• [Passage provided]:

________

This dish can be cooked on the stove or in the oven. It is very simple to prepare since all of its ingredients are added raw, and the results are very satisfactory. It requires an earthenware dish, a paella pan, or another shallow container.

 


Place the potatoes, cut into thin slices, across the bottom of the dish. The tomatoes, also sliced, should be placed on top of the potatoes. Then, add the seafood - which you can choose according to your taste - so that the firmest seafood (crab, mantis shrimp, etc.) is under the tenderest (whiting, palaya, etc.). Drizzle on some oil, cover with water and add the chopped garlic and parsley, the paprika, salt and saffron, and leave it on low heat for approximately 30 minutes.

 

ARRÒS DEL SENYORET

Rice is the biggest star of Calpe’s cuisine. According to older generations, it is named "Senyoret" because all of the shellfish it is made with is shelled so that the senyoret, a rich young gentleman, would not have to get his hands dirty.

________

• [Dataset extract]:

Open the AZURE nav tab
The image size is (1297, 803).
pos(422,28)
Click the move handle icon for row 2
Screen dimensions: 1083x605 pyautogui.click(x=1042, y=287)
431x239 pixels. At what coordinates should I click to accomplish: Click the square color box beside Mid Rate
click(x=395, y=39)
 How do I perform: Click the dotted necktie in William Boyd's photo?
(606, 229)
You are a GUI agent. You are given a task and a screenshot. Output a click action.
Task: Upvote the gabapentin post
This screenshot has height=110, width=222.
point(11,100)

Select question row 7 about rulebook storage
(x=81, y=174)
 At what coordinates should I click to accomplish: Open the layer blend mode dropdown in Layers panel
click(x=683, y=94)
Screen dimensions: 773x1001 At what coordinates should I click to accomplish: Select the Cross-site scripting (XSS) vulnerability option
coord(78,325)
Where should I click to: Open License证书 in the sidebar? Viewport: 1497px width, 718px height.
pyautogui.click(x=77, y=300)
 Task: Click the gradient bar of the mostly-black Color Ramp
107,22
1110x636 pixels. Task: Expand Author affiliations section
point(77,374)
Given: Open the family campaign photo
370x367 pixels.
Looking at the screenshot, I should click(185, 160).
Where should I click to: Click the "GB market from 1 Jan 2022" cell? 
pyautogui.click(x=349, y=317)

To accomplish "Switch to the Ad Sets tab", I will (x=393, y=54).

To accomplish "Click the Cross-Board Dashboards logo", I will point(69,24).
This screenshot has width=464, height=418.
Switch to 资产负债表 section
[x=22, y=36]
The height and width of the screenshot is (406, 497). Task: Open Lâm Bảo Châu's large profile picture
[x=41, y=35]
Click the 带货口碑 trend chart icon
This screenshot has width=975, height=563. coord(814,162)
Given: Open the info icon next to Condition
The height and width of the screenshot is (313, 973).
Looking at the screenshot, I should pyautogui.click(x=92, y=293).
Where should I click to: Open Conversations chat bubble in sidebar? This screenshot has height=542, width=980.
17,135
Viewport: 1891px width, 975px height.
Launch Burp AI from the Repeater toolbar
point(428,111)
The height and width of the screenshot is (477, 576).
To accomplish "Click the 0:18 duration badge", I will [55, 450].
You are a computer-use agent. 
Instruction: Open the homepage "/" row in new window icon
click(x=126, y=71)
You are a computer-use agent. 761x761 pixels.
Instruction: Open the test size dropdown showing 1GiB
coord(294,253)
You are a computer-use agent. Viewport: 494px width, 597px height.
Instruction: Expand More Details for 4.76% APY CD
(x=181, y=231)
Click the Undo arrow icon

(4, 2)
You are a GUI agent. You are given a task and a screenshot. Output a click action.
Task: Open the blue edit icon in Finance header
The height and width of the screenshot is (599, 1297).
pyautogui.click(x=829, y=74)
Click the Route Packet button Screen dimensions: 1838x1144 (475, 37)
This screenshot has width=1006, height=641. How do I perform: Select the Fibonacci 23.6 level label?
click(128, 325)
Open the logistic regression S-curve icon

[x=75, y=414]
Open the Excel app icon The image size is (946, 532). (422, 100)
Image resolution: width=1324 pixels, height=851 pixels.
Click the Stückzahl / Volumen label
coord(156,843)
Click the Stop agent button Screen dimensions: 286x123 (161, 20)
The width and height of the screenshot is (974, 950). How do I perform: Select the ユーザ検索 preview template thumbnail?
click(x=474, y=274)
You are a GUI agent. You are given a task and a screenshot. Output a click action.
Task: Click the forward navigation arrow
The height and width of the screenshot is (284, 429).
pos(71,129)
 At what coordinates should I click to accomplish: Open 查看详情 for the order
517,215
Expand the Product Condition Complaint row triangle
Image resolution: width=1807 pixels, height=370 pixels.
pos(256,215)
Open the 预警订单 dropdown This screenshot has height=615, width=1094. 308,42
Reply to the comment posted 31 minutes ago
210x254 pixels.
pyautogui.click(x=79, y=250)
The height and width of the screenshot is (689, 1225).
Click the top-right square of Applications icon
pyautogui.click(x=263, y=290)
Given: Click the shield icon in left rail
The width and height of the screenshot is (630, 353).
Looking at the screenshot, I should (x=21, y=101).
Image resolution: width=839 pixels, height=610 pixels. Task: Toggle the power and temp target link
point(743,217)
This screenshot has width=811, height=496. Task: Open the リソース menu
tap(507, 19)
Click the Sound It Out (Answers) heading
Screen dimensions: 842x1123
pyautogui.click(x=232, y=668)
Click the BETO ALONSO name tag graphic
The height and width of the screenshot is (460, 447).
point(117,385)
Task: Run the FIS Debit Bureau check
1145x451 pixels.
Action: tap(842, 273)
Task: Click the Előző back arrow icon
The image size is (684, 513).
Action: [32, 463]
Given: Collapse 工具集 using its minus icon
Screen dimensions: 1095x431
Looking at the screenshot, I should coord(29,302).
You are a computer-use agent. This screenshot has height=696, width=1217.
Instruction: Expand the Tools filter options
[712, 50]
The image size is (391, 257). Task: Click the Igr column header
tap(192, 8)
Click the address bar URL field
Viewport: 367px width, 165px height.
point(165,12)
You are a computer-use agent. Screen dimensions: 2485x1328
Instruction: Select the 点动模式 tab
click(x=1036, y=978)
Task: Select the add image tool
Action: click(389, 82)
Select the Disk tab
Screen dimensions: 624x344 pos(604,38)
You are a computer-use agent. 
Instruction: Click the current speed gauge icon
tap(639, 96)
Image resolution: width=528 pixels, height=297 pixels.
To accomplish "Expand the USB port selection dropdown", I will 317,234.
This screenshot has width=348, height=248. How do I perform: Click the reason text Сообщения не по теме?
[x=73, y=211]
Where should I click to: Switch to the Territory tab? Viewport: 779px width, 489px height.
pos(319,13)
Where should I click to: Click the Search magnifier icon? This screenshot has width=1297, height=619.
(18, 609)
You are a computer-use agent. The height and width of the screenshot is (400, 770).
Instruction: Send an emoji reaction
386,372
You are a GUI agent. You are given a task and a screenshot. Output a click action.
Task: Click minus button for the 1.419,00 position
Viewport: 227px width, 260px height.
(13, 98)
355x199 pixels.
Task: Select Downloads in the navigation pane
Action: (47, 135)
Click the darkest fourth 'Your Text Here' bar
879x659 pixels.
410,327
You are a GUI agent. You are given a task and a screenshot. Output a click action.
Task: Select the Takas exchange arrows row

________

• [Request 1]:
Render this sentence from the Calpe cooking passage into Spanish: "Rice is the biggest star of Calpe’s cuisine."
• [Request 2]:
Return the part of the Calpe cooking passage starting with "Place the potatoes, cut" and going on through "his hands dirty.", unchanged.
• [Request 3]:
Take the Calpe cooking passage further, beginning right after its last sentence.

• [Answer 1]:
El arroz es la gran estrella de la cocina de Calpe.

• [Answer 2]:
Place the potatoes, cut into thin slices, across the bottom of the dish. The tomatoes, also sliced, should be placed on top of the potatoes. Then, add the seafood - which you can choose according to your taste - so that the firmest seafood (crab, mantis shrimp, etc.) is under the tenderest (whiting, palaya, etc.). Drizzle on some oil, cover with water and add the chopped garlic and parsley, the paprika, salt and saffron, and leave it on low heat for approximately 30 minutes.

 

ARRÒS DEL SENYORET

Rice is the biggest star of Calpe’s cuisine. According to older generations, it is named "Senyoret" because all of the shellfish it is made with is shelled so that the senyoret, a rich young gentleman, would not have to get his hands dirty.

• [Answer 3]:
*Recipe for 4 people

 

Ingredients:

 

  • 1 kg small fish or "soup fish"
  • 250 grams of monkfish or small squid
  • 10 mussels
  • 8 medium langoustines
  • 8 shrimp
  • 250 grams of rice
  • 1 tomato
  • garlic and parsley

 

Preparation:

Boil the small fish - with ten mussels, for 45 minutes, removing the mussels as they open. Strain the broth to have the base for the "paella".

Sauté the tomato, garlic, parsley, monkfish or small squid, langoustines and shrimp (all shelled). Add the rice, sauté and add the broth and the meat of the mussels. Allow it to boil for five minutes, then reduce the heat and it will boil for another 15 minutes, for a total cooking time of about 20 minutes.